# Urdu Text Data Preprocessing

### **Description**  
This notebook has the data cleaning and pre processing steps which formulated the final excel file that all other models have used to formulate their data. After pre-processing was done, the data was stored into an excel file named "normalized_and_tokenized_combined_data.xlsx" from where the data will be used for model workings.



## Imports

In [3]:
##### Imports ####
import pandas as pd
import numpy as np
import seaborn as sns
import matplotlib.pyplot as plt
import urduhack
import spacy
from collections import Counter
from typing import List, Dict, Tuple

##### Globals #####
nlp = spacy.blank('ur') #nlp model which helps tokenize urdu words

**Loading data**

In [4]:
# Load the CSV file into a DataFrame
df = pd.read_excel('../Data/combined_data.xlsx')

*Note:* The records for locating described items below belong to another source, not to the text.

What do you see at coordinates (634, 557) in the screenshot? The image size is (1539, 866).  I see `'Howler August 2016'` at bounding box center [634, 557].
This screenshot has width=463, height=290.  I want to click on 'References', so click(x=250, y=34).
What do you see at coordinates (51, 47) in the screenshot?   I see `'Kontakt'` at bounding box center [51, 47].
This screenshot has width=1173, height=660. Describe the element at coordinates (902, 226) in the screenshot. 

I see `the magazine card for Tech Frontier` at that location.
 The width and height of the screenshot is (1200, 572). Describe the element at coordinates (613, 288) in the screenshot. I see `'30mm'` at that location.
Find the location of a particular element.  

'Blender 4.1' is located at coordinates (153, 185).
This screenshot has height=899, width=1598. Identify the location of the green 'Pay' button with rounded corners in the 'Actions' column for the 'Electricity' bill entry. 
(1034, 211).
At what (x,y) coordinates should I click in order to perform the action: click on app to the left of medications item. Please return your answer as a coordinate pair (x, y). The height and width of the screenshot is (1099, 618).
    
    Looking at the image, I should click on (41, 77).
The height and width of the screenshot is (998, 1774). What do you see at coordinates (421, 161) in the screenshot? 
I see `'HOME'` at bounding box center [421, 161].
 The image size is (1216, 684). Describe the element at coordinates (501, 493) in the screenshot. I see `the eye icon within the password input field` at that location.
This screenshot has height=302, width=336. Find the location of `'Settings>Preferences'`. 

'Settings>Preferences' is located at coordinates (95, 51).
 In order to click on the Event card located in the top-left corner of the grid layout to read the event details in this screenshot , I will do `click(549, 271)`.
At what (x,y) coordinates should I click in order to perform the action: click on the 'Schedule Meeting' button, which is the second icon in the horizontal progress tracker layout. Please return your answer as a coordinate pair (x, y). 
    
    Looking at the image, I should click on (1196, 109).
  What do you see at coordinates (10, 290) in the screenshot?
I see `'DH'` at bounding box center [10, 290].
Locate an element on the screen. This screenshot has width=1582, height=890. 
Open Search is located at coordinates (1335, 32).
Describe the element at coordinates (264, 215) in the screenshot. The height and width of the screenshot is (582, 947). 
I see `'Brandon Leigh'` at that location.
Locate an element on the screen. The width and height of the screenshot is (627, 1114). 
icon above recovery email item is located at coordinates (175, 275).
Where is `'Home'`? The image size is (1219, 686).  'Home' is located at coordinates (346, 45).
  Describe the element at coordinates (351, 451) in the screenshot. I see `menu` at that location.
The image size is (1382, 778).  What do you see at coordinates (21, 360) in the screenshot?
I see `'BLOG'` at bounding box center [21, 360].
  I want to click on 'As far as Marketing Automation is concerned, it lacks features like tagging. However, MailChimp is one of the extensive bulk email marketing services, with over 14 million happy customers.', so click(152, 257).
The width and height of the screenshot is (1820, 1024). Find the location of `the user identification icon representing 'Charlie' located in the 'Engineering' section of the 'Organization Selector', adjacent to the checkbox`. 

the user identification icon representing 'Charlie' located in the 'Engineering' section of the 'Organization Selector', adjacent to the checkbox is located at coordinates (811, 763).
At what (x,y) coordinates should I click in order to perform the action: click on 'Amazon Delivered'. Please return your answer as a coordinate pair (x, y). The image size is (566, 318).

# Display the first few rows to understand the data
df.head()


Unnamed: 0,id,title,link,content,gold_label
0,0,’کبھی میں کبھی تم‘ کی اداکارہ نائمہ بٹ کو سوشل...,https://www.express.pk/story/2732145/kabhi-mai...,مشہور ڈرامے ’کبھی میں کبھی تم‘ میں منفی کردار ...,entertainment
1,1,’سدھو موسے والا واپس آگیا‘ گلوکار کے ننھے بھا...,https://www.express.pk/story/2732131/sidhu-moo...,بھارت کے آنجہانی پنجابی گلوکار سدھو موسے والا...,entertainment
2,2,ترکیہ کے ’سلطان صلاح الدین ایوبی‘ اسٹار کا پاک...,https://www.express.pk/story/2732124/turkey-k-...,ترکی کے اداکار اوغور گونیش کی سیریز ’سلطان صلا...,entertainment
3,3,نعمان اعجاز اور صبا قمر بولڈ مناظر فلمانے پر ت...,https://www.express.pk/story/2732113/nauman-ej...,نعمان اعجاز اور صبا قمر کی ویب سیریز کے بولڈ س...,entertainment
4,4,سلمان خان اور لارنس بشنوئی پر گانا لکھنے والا ...,https://www.express.pk/story/2732103/salman-kh...,بالی ووڈ کے سپر اسٹار سلمان خان کو ایک مرتبہ پ...,entertainment


**Checking for Missing Values and Duplicates**

### Drop any rows with missing values:

In [None]:
df = df.dropna()
df.shape

(2281, 5)

### Drop any rows with duplicate values: 

In [None]:
df = df.drop_duplicates()
df.shape

(2281, 5)

### See if the gold_labels are all in order:

In [None]:
# Check the unique values in the 'gold_label' column
unique_labels = df['gold_label'].unique()

# Print the unique labels
print(unique_labels)
print(len(unique_labels))

['entertainment' 'business' 'sports' 'science-technology' 'world'
 'international']
6


##### `world` is not what we want, need to map it to `international`:

In [None]:
df['gold_label'] = df['gold_label'].replace('world', 'international')

#verifying:
unique_labels_after_mapping = df['gold_label'].unique()
print(unique_labels_after_mapping)

print(len(df['gold_label'].unique()))

['entertainment' 'business' 'sports' 'science-technology' 'international']
5


In [5]:
# Check the data types of each column
print("data types of each column\n",df.dtypes)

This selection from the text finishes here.